The screenshot below shows a copy of nQuire Portal Templates running, showing some data from the nQuire Server - I wonder if Answers was actually around at this version 1.0, and what we're seeing in the portal is early Answers content?
Version 2.0 of the nQuire Suite introduced nQuire Answers (the predecessor to Oracle Answers), with many of the features that we are now familiar with in Oracle Answers but with an additional emphasis on responding to English Language queries. Apparently in this initial release, you could pose questions in plain English such as "What were sales for the eastern region in the first quarter" and Answers would come back with a table of data - not something I've seen myself and I presume a feature that was eventually dropped when Siebel took the tool over.
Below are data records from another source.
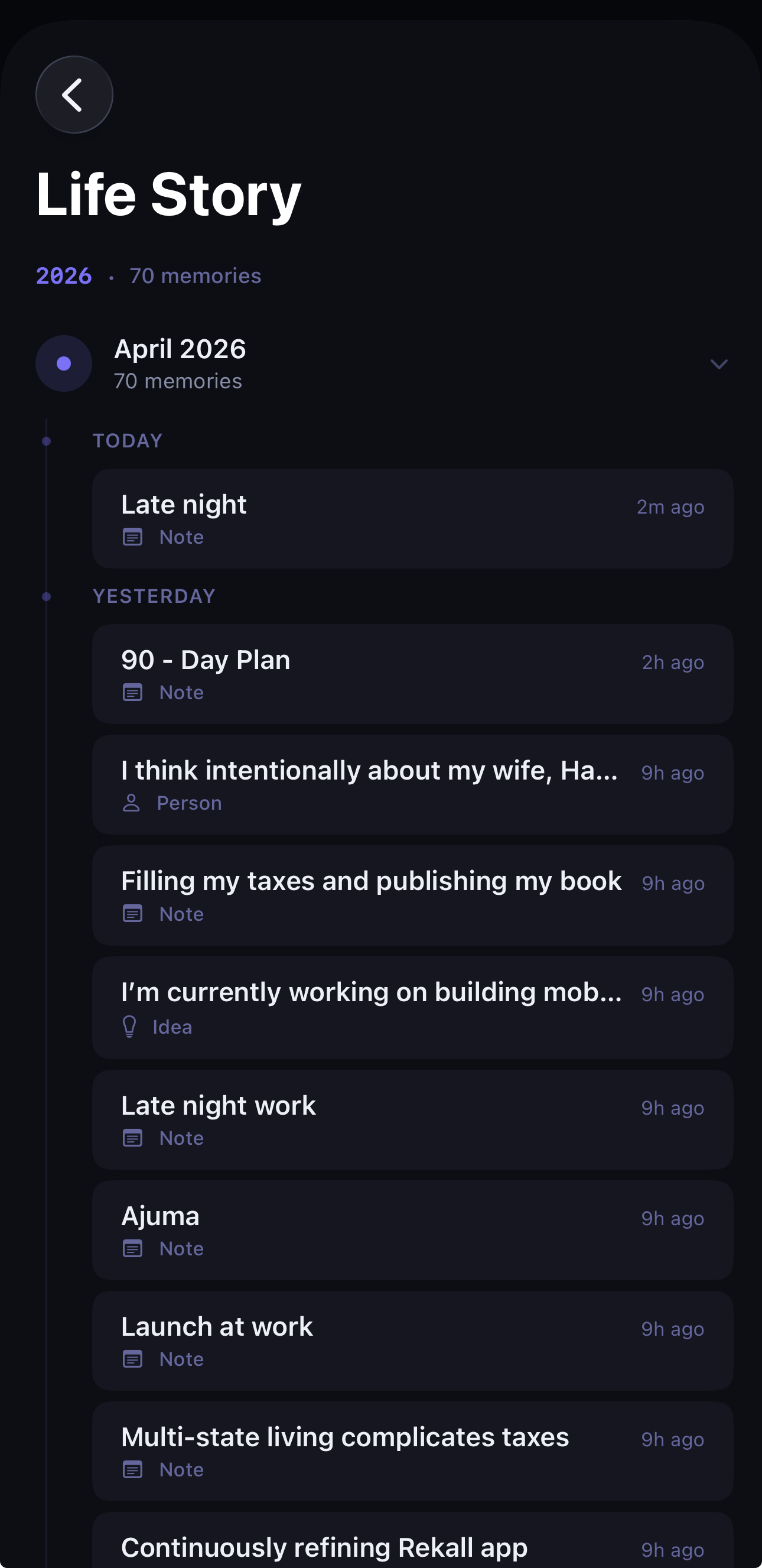Open the 90 - Day Plan memory
762x1568 pixels.
tap(412, 674)
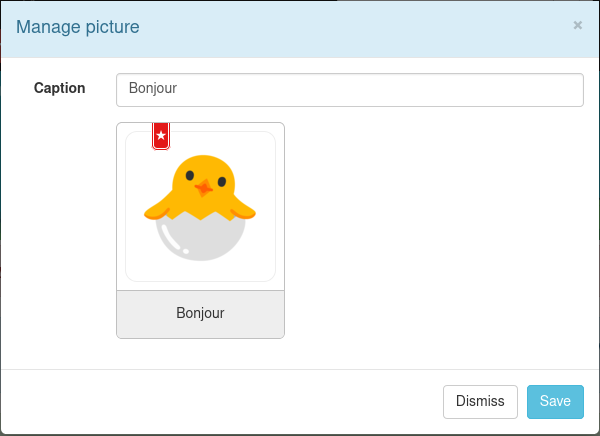The image size is (600, 436).
Task: Click the empty footer area left of Dismiss
Action: pos(220,401)
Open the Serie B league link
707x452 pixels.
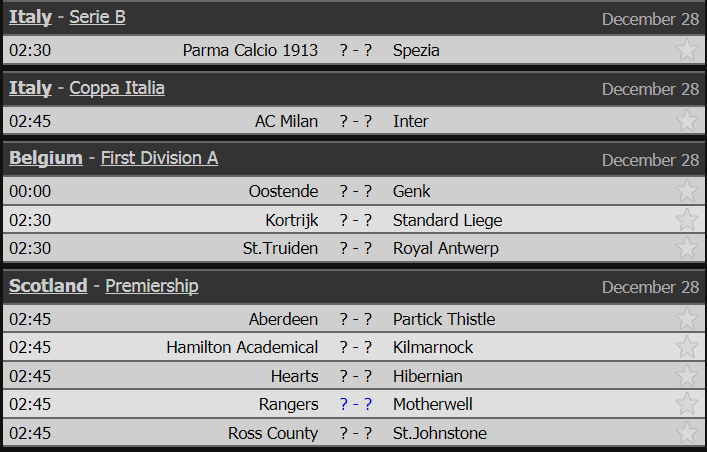pos(97,17)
NQuire Suite 2.0, like version 1.0, ran exclusively on Windows NT and 2000 servers, was priced at $125k or £8k/month on subscription, and from the screenshot below, also came with the ability to create dashboards and portals to display the Answers requests, a feature that's clearly the predeccessor to what is now Oracle Interactive Dashboards.
Version 3.0 of nQuire Suite, released on February 2001, introduced nQuire Delivers (the predecessor to Oracle Delivers), providing alerts, iBots, report distribution, whilst version 3.0 of Answers now came with a voice interface, providing the ability to get answers and intelligence from the nQuire Server via a phone - again, presumably this was eventually dropped when Siebel took over. Finally, the nQuire Server added dynamic characteristic and fact-based segmentation (is this what became Siebel Marketing?), multi-request set-based analyic operations and operational metrics, with the server being available in two versions - data warehouse and real-time.
The screenshot below shows what I presume is nQuire Answers 3.0, displayed in what the top of the web page refers to as "Intelligence Portal", clearly the predecessor to Intelligence Dashboard which went on to be Oracle Interactive Dashboards.
In October 2001, Siebel acquired nQuire, and eventually relaunched nQuire Suite as Siebel Analytics, positioning it as the BI technology to use alongside Siebel CRM 7, and with the emphasis changing over time from search to analytics, still based around the same, pretty visionary nQuire Server/Siebel Analytics Server technology. Following on from this, Siebel worked with the nQuire team to further enhance Siebel Analytics, and to deliver a range of packaged analytic applications, based off the Siebel Analytics/nQuire Suite platform, such as Siebel Financial Analytics, Siebel Workforce Analytics and so on.
Interestingly, these packaged Siebel Analytics tools used a data warehouse platform provided by Informatica called Informatica Warehouse (hence Informatica being the packaged ETL tool with Siebel's business analytic applications), which Siebel then referred to as Siebel Analytics Customer Centric Enterprise Data Warehouse and then used alongside their own CRM data warehouse, called Siebel Relationship Management Warehouse, and which Siebel and Oracle have now eventually merged together to produce the single, unified packaged data warehouse that powers what is now referred to as Oracle BI Applications.
Phew! That's a bit of history there. As I said though, I wasn't around for any of this, so some of it might be wrong, or there might be more to add. Many of the original nQuire team, though not Larry Barbetta, are still working for Siebel and now Oracle, with some that I've met, such as Ed Suen, Kurt Wolff and Matt Elumba, there right at the start of nQuire and now driving Oracle's BI strategy. Anyway, if you know any more of the history of what is now Oracle BI EE, feel free to add a comment, and if there's something wrong, I'll add a correction.